[Collected data]
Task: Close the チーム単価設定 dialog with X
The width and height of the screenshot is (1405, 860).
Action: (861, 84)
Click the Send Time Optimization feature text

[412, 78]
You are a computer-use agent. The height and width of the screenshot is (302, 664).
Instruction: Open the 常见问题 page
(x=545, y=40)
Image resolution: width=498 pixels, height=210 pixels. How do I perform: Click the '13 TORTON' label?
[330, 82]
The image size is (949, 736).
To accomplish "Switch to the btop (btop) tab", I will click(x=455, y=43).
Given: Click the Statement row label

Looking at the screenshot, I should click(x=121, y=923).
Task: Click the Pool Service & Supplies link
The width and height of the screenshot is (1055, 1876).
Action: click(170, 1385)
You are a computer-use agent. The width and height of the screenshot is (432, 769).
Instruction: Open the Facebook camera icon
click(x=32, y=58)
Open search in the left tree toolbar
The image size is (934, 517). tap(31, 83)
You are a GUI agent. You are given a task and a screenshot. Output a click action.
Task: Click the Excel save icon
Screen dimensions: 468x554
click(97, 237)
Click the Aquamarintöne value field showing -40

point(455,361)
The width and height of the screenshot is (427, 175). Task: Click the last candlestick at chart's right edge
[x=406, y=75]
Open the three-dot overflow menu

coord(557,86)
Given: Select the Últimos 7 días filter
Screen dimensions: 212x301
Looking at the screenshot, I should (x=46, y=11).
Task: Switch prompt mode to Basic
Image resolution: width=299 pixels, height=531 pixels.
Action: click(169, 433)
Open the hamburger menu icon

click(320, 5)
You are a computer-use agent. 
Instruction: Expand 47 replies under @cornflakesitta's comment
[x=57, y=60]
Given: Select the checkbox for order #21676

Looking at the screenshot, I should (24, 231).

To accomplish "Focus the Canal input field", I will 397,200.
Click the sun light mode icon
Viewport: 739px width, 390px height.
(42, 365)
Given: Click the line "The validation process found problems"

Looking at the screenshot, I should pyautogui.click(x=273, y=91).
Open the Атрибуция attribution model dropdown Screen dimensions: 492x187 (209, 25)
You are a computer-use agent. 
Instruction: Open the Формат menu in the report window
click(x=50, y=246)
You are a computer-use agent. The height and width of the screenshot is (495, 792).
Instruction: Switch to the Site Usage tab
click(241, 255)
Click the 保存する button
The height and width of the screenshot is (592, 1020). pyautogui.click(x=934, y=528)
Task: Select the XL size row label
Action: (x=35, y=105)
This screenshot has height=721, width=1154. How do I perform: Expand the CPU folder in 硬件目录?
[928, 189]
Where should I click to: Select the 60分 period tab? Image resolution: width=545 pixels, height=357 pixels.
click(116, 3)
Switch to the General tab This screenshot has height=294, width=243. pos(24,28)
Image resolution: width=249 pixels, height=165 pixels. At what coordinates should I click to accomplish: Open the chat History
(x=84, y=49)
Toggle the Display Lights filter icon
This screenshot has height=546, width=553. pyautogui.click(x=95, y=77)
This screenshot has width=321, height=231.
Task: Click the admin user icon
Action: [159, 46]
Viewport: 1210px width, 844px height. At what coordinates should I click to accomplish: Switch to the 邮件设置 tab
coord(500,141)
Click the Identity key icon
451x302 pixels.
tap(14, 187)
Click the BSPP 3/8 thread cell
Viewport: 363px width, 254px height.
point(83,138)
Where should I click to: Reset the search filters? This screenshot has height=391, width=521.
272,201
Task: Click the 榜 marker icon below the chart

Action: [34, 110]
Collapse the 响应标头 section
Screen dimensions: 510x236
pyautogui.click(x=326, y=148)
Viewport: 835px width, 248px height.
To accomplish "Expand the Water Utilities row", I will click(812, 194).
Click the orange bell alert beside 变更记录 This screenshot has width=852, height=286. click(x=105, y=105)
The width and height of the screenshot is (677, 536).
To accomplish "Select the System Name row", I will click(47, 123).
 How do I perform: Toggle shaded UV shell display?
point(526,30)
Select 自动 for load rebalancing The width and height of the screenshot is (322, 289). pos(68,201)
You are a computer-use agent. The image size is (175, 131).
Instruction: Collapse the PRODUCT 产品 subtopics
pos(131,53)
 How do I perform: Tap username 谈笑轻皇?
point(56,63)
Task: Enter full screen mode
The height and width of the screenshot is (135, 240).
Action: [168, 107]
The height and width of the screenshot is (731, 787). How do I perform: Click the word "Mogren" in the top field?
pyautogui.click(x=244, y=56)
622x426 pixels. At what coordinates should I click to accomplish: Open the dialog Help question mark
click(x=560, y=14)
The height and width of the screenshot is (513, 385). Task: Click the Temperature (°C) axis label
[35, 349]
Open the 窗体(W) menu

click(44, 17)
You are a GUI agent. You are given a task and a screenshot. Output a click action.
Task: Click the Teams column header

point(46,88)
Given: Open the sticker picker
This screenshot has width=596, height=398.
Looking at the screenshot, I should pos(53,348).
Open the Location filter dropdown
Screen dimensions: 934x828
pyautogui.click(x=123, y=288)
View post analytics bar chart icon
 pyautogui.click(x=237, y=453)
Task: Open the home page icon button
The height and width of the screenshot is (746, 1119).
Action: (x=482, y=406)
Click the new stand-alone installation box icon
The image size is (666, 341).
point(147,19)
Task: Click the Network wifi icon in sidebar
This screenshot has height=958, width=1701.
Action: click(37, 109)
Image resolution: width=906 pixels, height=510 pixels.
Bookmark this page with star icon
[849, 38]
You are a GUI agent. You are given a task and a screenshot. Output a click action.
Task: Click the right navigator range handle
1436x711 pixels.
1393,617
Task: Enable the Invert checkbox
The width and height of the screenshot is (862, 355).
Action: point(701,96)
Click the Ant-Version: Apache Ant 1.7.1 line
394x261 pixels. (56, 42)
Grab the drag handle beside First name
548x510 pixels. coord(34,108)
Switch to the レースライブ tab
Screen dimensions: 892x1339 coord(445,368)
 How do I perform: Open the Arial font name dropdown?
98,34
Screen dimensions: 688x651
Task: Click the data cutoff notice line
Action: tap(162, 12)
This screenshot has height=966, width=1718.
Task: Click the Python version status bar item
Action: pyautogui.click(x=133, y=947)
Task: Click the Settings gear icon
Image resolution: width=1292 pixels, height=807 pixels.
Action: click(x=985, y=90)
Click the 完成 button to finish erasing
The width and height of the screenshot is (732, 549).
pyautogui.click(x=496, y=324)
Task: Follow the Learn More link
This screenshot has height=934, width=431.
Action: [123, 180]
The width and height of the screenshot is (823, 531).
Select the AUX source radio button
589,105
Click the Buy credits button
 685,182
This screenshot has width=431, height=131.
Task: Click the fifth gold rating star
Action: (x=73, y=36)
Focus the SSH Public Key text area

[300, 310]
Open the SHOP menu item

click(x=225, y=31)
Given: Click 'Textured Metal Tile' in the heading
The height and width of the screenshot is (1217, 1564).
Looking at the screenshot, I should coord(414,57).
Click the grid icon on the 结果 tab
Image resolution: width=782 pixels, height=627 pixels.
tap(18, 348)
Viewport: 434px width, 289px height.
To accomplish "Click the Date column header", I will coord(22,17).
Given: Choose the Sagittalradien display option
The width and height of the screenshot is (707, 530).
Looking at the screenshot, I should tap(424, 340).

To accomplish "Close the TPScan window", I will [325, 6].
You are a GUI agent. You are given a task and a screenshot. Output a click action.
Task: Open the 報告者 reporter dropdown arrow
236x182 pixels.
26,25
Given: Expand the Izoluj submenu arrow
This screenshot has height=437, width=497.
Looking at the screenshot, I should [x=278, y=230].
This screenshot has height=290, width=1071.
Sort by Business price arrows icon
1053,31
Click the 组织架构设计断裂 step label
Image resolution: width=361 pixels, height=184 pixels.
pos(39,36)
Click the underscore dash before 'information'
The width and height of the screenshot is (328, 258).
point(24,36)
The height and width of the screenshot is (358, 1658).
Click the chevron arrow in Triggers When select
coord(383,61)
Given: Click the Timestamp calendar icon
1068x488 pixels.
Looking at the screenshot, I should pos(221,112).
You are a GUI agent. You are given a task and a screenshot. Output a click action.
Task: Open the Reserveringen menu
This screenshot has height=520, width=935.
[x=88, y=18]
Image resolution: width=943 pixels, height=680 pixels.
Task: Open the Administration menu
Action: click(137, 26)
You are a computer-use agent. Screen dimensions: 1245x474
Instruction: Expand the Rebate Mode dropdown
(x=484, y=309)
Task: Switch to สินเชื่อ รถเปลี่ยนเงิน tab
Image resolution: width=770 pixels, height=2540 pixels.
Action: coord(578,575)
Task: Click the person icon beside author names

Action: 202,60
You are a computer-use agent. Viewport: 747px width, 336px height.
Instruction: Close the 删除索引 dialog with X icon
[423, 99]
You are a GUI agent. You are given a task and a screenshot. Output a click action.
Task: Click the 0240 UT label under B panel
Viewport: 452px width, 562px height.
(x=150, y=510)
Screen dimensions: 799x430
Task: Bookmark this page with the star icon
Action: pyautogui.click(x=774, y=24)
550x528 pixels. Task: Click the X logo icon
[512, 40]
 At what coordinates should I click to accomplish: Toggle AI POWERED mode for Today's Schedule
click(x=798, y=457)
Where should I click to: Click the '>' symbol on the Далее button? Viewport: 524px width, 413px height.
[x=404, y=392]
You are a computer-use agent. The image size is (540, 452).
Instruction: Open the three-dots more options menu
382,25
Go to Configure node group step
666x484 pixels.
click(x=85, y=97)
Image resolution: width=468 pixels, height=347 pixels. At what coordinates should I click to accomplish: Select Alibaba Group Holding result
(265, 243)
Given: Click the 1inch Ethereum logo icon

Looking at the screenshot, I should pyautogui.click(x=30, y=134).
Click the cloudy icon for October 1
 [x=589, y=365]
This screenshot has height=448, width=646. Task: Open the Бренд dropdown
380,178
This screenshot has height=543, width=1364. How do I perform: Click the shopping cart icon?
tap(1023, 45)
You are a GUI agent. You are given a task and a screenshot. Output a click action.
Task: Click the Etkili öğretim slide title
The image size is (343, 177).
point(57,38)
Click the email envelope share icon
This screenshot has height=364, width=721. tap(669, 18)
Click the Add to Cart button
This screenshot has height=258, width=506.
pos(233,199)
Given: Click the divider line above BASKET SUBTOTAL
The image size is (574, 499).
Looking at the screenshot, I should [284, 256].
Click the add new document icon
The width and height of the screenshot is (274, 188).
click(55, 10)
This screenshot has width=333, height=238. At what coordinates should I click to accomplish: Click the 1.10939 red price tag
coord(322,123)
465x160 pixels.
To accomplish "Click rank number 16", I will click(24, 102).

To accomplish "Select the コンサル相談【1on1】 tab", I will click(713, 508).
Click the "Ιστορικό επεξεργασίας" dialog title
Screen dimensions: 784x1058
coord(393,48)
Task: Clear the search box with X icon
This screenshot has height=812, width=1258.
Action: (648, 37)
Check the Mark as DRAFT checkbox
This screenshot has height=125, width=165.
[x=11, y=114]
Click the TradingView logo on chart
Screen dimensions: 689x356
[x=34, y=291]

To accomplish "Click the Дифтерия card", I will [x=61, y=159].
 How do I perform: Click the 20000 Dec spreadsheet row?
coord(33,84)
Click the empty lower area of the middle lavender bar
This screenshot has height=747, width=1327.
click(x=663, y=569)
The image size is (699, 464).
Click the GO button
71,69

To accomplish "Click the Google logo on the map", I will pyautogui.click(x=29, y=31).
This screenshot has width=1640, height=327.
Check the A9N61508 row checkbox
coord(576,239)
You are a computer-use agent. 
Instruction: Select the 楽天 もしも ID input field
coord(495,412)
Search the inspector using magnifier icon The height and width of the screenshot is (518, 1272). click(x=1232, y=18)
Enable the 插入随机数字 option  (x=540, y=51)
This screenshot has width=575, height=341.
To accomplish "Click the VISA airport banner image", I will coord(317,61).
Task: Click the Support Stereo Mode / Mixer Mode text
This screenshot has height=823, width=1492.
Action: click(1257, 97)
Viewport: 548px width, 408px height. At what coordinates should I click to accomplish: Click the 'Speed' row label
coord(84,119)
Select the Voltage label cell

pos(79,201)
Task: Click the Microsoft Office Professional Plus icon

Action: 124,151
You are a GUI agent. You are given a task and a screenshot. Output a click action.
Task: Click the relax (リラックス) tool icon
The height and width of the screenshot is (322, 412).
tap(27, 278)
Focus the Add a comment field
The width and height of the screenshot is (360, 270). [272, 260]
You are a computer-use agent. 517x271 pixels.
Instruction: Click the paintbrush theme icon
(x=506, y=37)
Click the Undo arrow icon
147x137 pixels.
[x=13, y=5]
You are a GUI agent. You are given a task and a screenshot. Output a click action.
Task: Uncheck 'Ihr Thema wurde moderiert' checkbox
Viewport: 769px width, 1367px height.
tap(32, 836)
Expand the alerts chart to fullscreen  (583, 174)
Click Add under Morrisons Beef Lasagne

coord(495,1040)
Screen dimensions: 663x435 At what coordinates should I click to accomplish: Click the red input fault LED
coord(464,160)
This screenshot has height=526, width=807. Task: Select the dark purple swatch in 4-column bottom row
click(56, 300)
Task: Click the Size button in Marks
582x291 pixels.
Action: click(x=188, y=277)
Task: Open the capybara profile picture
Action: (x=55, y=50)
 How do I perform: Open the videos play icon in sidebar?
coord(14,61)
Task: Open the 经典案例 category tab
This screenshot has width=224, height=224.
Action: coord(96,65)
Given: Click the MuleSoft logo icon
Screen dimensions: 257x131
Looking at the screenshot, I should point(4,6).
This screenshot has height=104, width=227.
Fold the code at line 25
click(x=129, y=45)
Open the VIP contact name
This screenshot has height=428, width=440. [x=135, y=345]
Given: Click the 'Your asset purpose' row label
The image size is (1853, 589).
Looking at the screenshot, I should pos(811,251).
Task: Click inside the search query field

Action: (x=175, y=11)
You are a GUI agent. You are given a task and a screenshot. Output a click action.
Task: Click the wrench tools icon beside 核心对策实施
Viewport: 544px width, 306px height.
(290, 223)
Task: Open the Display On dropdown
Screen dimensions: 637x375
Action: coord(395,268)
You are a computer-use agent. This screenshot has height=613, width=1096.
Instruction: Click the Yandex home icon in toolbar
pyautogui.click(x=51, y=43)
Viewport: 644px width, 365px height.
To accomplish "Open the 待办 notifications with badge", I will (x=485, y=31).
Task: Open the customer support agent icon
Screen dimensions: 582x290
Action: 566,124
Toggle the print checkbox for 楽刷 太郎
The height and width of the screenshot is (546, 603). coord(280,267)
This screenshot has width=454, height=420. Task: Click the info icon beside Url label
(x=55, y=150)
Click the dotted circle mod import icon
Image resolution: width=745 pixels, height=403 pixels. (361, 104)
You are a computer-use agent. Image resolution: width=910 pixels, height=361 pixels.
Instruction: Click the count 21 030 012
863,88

*What to produce:* Find and copy every line in the entries above where the string "link" occurs.

*Your response:*
Task: Click the Pool Service & Supplies link
Task: Follow the Learn More link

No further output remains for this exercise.